Federalismo de parches

La disputa entre el Gobierno nacional y la Ciudad Autónoma de Buenos Aires por la suba de coparticipación que le corresponde por asumir tareas de seguridad terminó en una grave colisión de poderes, ya que a una medida cautelar de la Corte Suprema fijando un porcentaje provisorio mientras define la cuestión de fondo siguió la negativa del Poder Ejecutivo Nacional a cumplirla, respaldado por la mayoría de los gobernadores peronistas.

Más allá de quién tiene la razón en esta disputa, se revela una vez más la disfuncionalidad de nuestro sistema de coparticipación federal, que castiga a las zonas más productivas y genera fuertes desigualdades regionales. Como lo definió el constitucionalista Andrés Gil Domínguez “un sistema financiero regresivo, unitario y centralista destructivo de la autonomía política”.

La incapacidad del sistema político de cumplir el mandato de la reforma constitucional de 1994, de establecer a más tardar en 1996 un Régimen de Coparticipación Federal por ley del Congreso y aprobado por las provincias, ha llevado a un sistema con parámetros de 1985, plagado de enmiendas que han creado un sistema arbitrario, con incentivos errados y un embrollo impositivo.

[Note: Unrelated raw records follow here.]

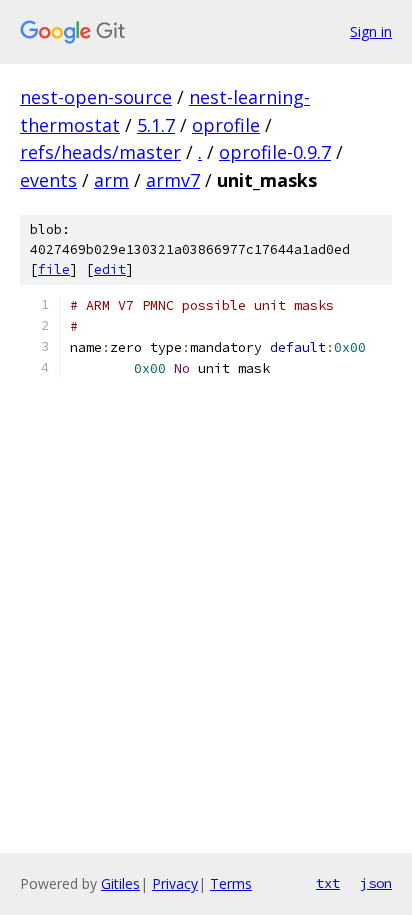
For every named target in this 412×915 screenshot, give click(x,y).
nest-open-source (96, 97)
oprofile (226, 125)
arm (111, 180)
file (54, 269)
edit (110, 269)
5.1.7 (156, 125)
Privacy (175, 883)
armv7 (173, 180)
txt (328, 883)
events (48, 180)
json (376, 883)
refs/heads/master (100, 152)
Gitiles (120, 883)
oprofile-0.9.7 (275, 152)
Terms (231, 883)
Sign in (371, 31)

Politólogos y constitucionalistas atribuyen los problemas del sistema a los defectos del diseño institucional que creó dos tendencias negativas que se retroalimentan. Las reformas electorales de 1972 y 1983 quebraron el criterio de proporcionalidad para la Cámara de Diputados, generando una sobrerrepresentación de las provincias más pequeñas. Al mismo tiempo, la reforma de 1994 añadió un tercer senador por provincia y fijó amplias mayorías parlamentarias para la nueva Ley de Coparticipación, obligando a importantes consensos.

La demora en su sanción ha generado enorme desigualdad. La mayoría de los recursos (casi el 80%) son recaudados por el Estado Nacional, mientras el grueso del gasto (salud, educación, vivienda, asistencia social) lo realizan las provincias, que en su mayoría gastan más de lo que recaudan y cubren la diferencia con recursos nacionales. En varias provincias del norte y del noroeste, entre el 70 y 80% de sus recursos son nacionales. En las de centro, la proporción baja al 47 % y hasta al 24%.

Esto genera un efecto perverso en la política: gobernantes de provincias chicas cobran pocos impuestos a sus votantes, antipática tarea que recae en Nación y realizan la más popular tarea de gastar lo recaudado. Una enorme proporción de sus habitantes trabaja o depende del Estado. El politólogo Carlos Gervasoni divide al país entre provincias “productivas” (donde un robusto sector privado financia al Estado, con burocracias relativamente eficientes y sistemas políticos competitivos) y provincias “rentísicas” (que viven de transferencias federales, tienen débiles sectores privados y sectores públicos hipertrofiados, con sistemas políticos clientelares y poco competitivos). En una zona gris, provincias de desarrollo medio, como Río Negro, Neuquén o la Pampa, que cubren un porcentaje relativamente alto del gasto con impuestos propios o regalías.

A esto se agrega que desde el 2001 con las retenciones, el impuesto al cheque, suba en Bienes Personales, a las grandes fortunas, más el “impuesto inflacionario”, el Estado nacional sumó recursos que se reserva o reparte discrecionalmente, como pasa con los ATN. Una alianza entre provincias minoritarias sobrerrepresentadas y presidentes necesitados de mayorías parlamentarias con poder de transferir recursos a dedo consolidó un esquema de trueque de favores, con parches, que fomenta la evasión, no resuelve las desigualdades y estimula la irresponsabilidad fiscal y el endeudamiento.

Se necesita urgente un consenso entre las fuerzas políticas para fijar por ley un sistema de reparto de recursos transparente y equitativo, con criterios de asignación objetivos, automáticos y simples. Y, como parte de una reforma tributaria, provincializar impuestos, para repartir responsabilidades y evitar abusos y disputas de poder que debilitan la calidad de las instituciones.